Good morning Peplinkers,

With the news that WPA3 should be available in 2018, can we expect Peplink to implement the new feature on the APs and other devices like the Balance One?


#2

Since It was only announced 4 days ago (and hasn’t been released yet) it won’t be on any Peplink Development Road Map currently.

Peplink will do an engineering review of the requirements in due course I’m sure (once released), and then advise when it will become available - but I wouldn’t expect them to be able to respond to this for a few months yet.


#3

I know it’s early days, but for those of us with planned purchases later in 2018 it would be helpful to have an idea of Peplink’s general plan and timeline for WPA3 support.

Also, as a company who’s entire purpose is providing network and connectivity devices to security aware businesses and consumers, I’m sure Peplink won’t be silent for too long.
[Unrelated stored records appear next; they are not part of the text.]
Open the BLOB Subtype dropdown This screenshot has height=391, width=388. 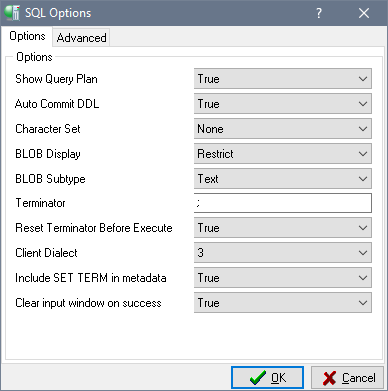click(x=282, y=179)
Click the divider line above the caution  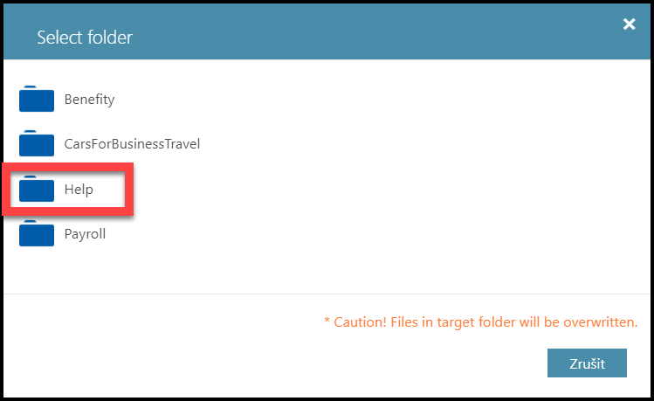[327, 294]
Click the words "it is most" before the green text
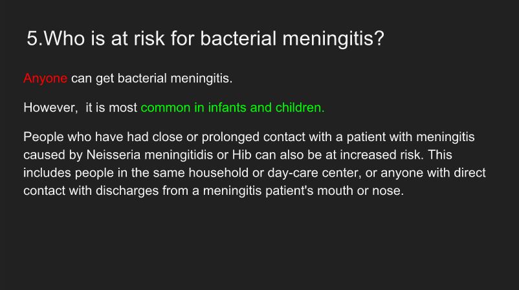 tap(111, 107)
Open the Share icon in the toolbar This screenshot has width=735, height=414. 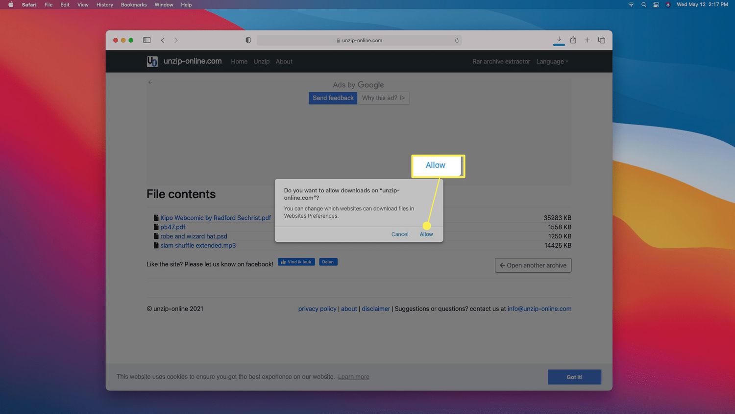pos(573,40)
Failing to plan is planning to fail.


#4

Dear friends,

WPA3 is definitely an important new standard in the industry and Peplink is watching this closely. There is no doubt that we will work hard to adopt it as early as possible for our products.
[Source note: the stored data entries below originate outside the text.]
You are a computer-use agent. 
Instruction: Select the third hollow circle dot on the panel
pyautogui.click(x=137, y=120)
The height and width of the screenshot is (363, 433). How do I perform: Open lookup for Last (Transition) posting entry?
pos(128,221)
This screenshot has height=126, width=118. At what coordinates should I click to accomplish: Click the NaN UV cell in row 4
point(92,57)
Right now, it’s hard for anybody to come up with a firm schedule but I think it’s fair to say it will appear sometime this year (given it’s JAN now) :slight_smile:


#5

Me right now:


#6

Hack WiFi Password WPA/WPA2


#7

The new attack on WPA2, which originally posted in the hashcat forum (https://hashcat.net/forum/thread-7717.html), is based on PMKID from the AP which is extracted from EAPOL frame.

That means, to exploit this vulnerability, getting PMKID from the AP is a must, and by default, 802.11r is disabled on Pepwave AP and in this case PMKID doesn’t exist in the EAPOL frames.
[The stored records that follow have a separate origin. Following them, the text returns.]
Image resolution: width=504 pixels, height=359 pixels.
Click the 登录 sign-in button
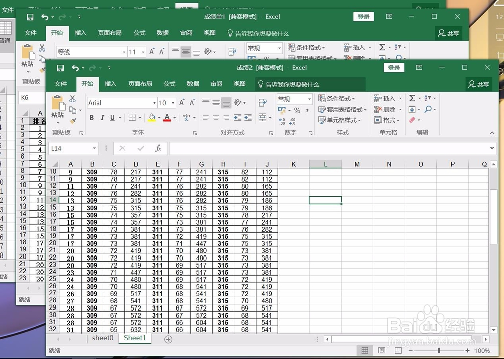[x=394, y=67]
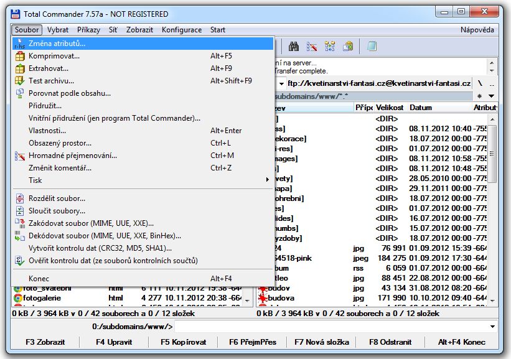The height and width of the screenshot is (359, 511).
Task: Click the notepad icon in toolbar
Action: coord(372,46)
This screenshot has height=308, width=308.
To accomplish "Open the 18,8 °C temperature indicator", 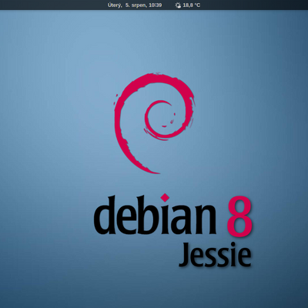I will click(192, 5).
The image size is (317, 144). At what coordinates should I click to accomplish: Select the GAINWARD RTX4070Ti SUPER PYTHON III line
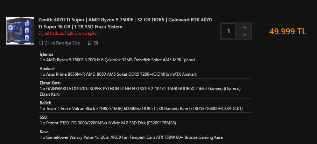coord(140,89)
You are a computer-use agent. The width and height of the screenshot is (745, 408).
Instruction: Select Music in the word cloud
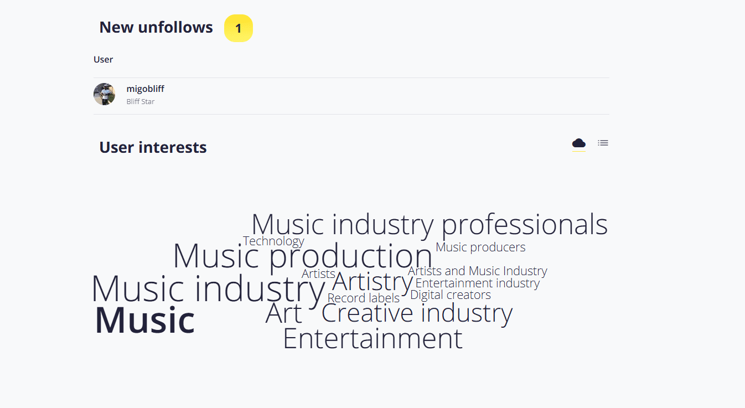[144, 320]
So this should be fine for Pepwave users, while this could be a good chance for all of us to review our Wi-Fi security settings.

Here are the suggestions for you if you are still worrying about the new attack:

  • Always use a complicated (A-Z + a-z + 0-9) and long enough (as long as you can, at least 12 characters long) passphrase, and change them periodically, so even the hacker is using this new attack on you, it will take years to crack your passphrase. If it takes years for them, then in practical you are safe from the attack.

  • Change your Wi-Fi SSID to something unique, don’t use common names, this will help you to prevent hackers from cracking your passphrase by looking up precomputed hash (i.e. rainbow table) to speedup their process.

  • Use WPA2 Enterprise with a Radius server for authentication, then you’ll be completely safe from this new attack.


#9

Will WPA3 be available on Pepwave Surf SOHO or if not yet purchased do consumers need to wait till the “next model?”


#10

I believe it will be released in a future firmware release so should be compatible with the current models which can be upgraded.